Citizen Newspaper: The AU, UN Have Been Too Hasty to Utter Their Positions

4 min read

By Citizen Editorial

The conflict between the two armies of Sudan and its neighbour South Sudan has been a protracted one lasting nearly fifty years (1955-2005).
It began as a civil war fought intermittently for two long rounds with a lapse of relative peace of about ten years punctuated with puff of sporadic mutinies.
The current impasse between South Sudan and Sudan which largely the AU is addressing through the African Union High Implementation Panel headed by former South African President Thabo Mbeki and in which the UN is also having a stake is a continuation of that long conflict whose history although not yet comprehensively researched, written and circulated is at least known to the world.
The war in South Sudan began when the UN itself was barely 10 years old having been formed in 1945 in San Francisco, USA assuming the place of the League of Nations taking its present headquarters in Manhattan, New York.
In 1955 when the first bullet for liberation war of South Sudan was shot at Torit, in Equatoria Province the UN Secretary General was Dag Hammarskjold of Sweden who died in a plane crash in Zambia during the Congo crisis of early 1960s was at its climax.

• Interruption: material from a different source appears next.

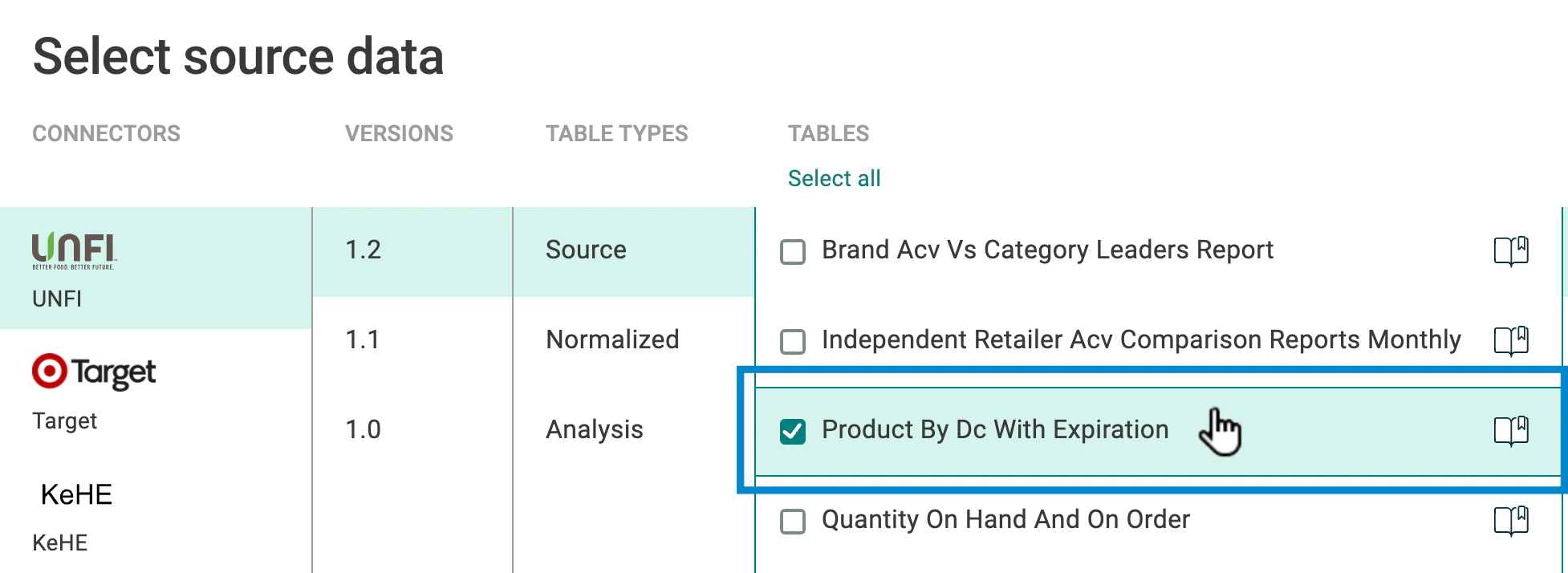Screen dimensions: 1568x573
Task: Click the Select all link
Action: (x=835, y=178)
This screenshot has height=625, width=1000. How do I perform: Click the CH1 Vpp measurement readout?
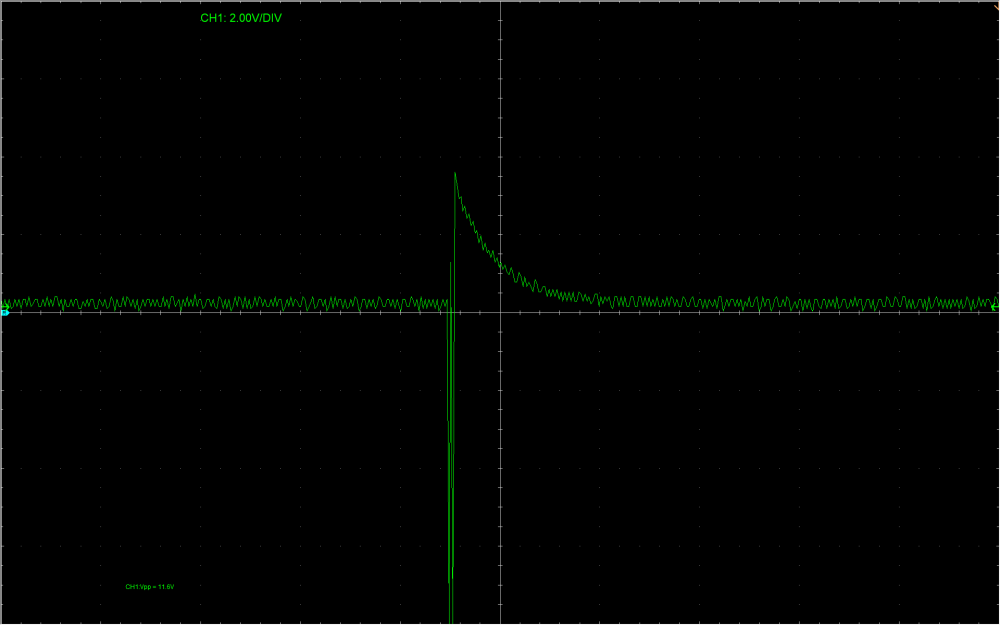pos(150,587)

The war in South Sudan became a full blown guerrilla warfare of hit and run when U Thant the Burmese diplomat was Secretary General of the United Nations with its agency UNHCR and later UNICEF getting involved in the affairs of the South Sudanese refugees in Ethiopia, Uganda, Congo Republic and Central African Republic.

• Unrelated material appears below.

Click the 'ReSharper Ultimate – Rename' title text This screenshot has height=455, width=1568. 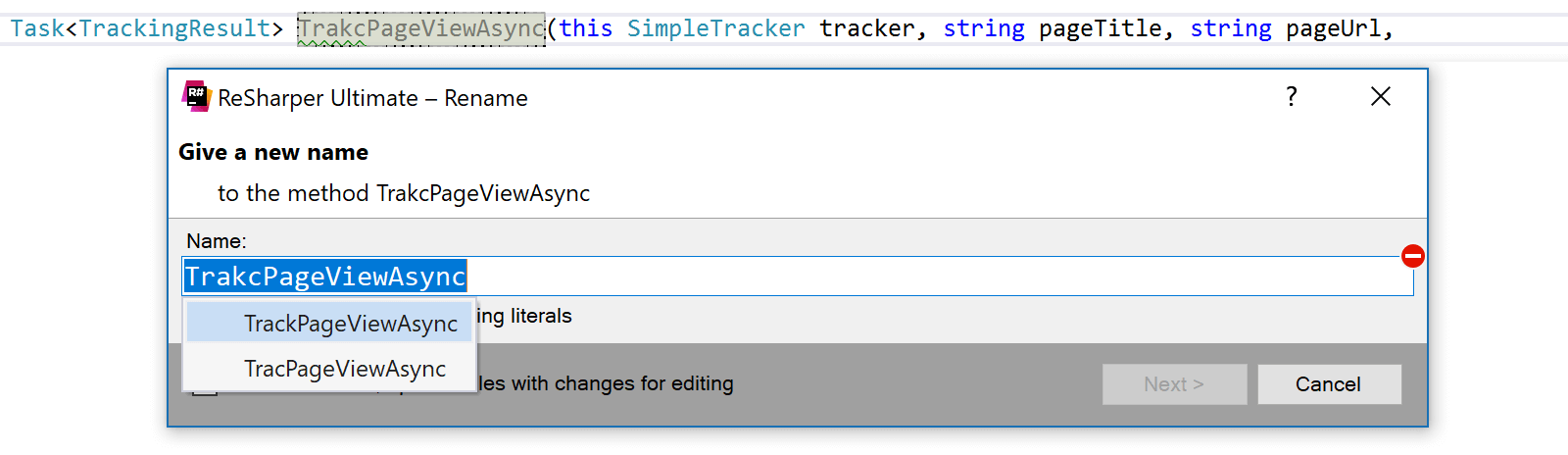point(373,98)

The demand of South Sudanese was very clear from the very beginning, attainment of independence in a secure well demarcated border with its northern neighbour Sudan.
The British who had been the rulers of the Sudan first as mercenaries under the Turco-Egyptian administration when the Turks were the decision makers (1821-1885) and later as senior partners with the Egyptians as their juniors (1898-1956) are fully aware about the international boundaries between the Sudan and South Sudan.
Even as the latter was treated as a loose part of the former, the British were fully aware that the people of South Sudan would in the long run break away from the rest of the country they were holding together for their own interest because there were more characteristics and appeals of the South then known as the three southern provinces of Equatoria, Bahr El Ghazal and Upper Nile of becoming a country than remaining a part of the Sudan.
The borders formed themselves in several ways, the old divides which had naturally created them from which the colonialists beginning from the Turks and their Egyptian allies had formed the modern administrative control lines.
From here the lands of north Sudan end and those of South Sudan begin. These borders can only be modernized by not cutting parts of South Sudan and annexing them to north Sudan as former President Jaafar Mohammed Nimeiri had done in 1980 when oil was discovered in those parts of South Sudan. The Heglig which is hotly contested today plus several other parts of the South were cut and annexed to North Sudan for the sake of economic gains.
Even the state in which the war is on-going and where many of the oil wells are located was renamed from being Western Upper Nile District with capital at Bentiu to Unity province (Unity State) to treat it as a meeting point not for South and not for North so that it loses its real Southern origin.
The flare up of fighting for control of these areas provoked by Sudan which thinks because of being in possession of Cold War era obsolete jet fighters and Russian cargo planes turned bombers it has the upper advantage and can invade and occupy South Sudan.
They have forgotten that the people of this part of Africa had been the longest fighting people and if it were not for their attainment of independence which their forefathers had sacrificed their lives for Khartoum troops who had failed to subdue them for nearly a century cannot be a match for them today.
The South Sudanese could fight their ways right in the heart of Khartoum which used to be a slave market where Africans of Sudan including Southerners were paraded for sale for merchants coming as far away as Turkey and the Arabian peninsula.
The AU whose countries had learned the history of the slave trade in Africa must not be hasty like the South Korean diplomat Ban Ki-moon who lost his credibility by issuing an order to President Kiir as if the UN has become overnight an authoritarian organization to enforce its power on world leaders.
People in both AU and UN must take some time to read the history of South Sudan before rushing condemnation because in this case of taking the South as the wrongdoer they are placing themselves in the wrong side.